[caption caption="standrewscitychurch.com/wp-content/uploads/2015/12/Waiting.jpg"][/caption]
Menunggu ada kalanya terasa mengasyikkan
Banyak waktu kita miliki untuk berfikir
Sendiri seringkali sangat kita perlukan
meneropong masa silam yang telah terlewat
Mungkin ada apa yang kita cari
masih tersembunyi di lipatan waktu yang tertinggal
Mungkin ada apa yang kita kejar
justru tak terjamah saat kita melintas
Menunggu lebih terasa beban yang membosankan
Banyak waktu kita terbuang tergilas cuaca
Sendiri seringkali sangat menyakitkan
Meneropong masa depan dari sisi yang gelap
Mungkin ada apa yang kita takuti
justru t'lah menghadang di lembaran hari-hari nanti
Mungkin ada apa yang kita benci
justru t'lah menerkam menembusi seluruh jiwa kita
Mungkin ada apa yang kita takuti
justru t'lah menghadang di lembaran hari-hari nanti
Mungkin ada apa yang kita benci
justru t'lah menerkam menembusi s'luruh jiwa kita
Memang seharusnya kita tak membuang semangat masa silam
Bermain dalam dada
setelah usai mengantar kita tertatih-tatih sampai di sini
Barisan kata-kata di atas adalah lirik lagu Ebiet G. Ade berjudul sama dengan judul postingan ini. Pelantun balada ini menilai dua sisi dari "menunggu" dan "sendiri", secara positif dan negatif. Saya sendiri selama ini lebih merasa dua kata itu lebih banyak bermakna negatif atau berhubungan dengan hal-hal yang tak menyenangkan. Saya ingin bertanya pada bapak Ebiet G. Ade yang suaranya merdu itu bagaimana caranya menunggu itu bisa mengasyikkan karena saya lebih sepakat bahwa menunggu itu membosankan.
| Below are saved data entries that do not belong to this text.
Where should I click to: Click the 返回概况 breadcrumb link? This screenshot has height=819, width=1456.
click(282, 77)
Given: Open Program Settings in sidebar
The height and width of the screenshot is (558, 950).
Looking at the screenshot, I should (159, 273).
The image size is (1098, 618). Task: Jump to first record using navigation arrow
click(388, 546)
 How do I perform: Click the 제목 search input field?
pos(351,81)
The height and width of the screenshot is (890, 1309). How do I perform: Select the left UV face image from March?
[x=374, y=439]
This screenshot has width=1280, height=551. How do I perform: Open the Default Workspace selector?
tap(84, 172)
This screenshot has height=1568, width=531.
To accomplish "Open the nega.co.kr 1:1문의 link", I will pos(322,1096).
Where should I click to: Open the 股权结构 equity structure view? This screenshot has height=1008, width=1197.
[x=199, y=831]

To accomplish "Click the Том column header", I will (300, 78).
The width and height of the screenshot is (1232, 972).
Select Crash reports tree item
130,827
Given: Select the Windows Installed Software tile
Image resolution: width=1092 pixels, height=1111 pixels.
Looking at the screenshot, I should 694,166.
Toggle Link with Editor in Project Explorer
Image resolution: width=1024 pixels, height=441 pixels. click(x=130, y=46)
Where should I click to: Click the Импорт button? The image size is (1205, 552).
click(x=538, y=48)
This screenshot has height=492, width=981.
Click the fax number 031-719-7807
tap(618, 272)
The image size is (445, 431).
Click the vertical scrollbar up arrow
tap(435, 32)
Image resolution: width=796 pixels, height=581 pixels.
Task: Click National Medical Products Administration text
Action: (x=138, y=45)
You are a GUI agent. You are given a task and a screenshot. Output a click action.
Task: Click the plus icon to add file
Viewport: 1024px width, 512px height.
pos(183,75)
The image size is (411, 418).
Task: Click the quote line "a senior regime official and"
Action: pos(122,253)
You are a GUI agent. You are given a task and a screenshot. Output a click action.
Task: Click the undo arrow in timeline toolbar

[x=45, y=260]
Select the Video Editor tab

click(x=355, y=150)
Kau tahu apa yang paling buruk dari menunggu? Menunggu tanpa kau bisa berbuat apa-apa. Menunggu masih bisa menerbitkan harapan kalau kau masih bisa berusaha jadi yang kau tunggu adalah hasilnya. Tapi bagaimana kalau menunggu sesuatu tanpa ada yang bisa kau lakukan? Sepenuhnya bergantung pada situasi, atau lebih buruk, bergantung pada orang lain? Itu sama seperti apabila kau pemain bola dan tim sepakbolamu sedang tertinggal 1-2 dari tim lawan, sudah mendekati menit 90, dan kamu menyaksikan itu dari bangku cadangan! tak bisa berbuat apa-apa, yes?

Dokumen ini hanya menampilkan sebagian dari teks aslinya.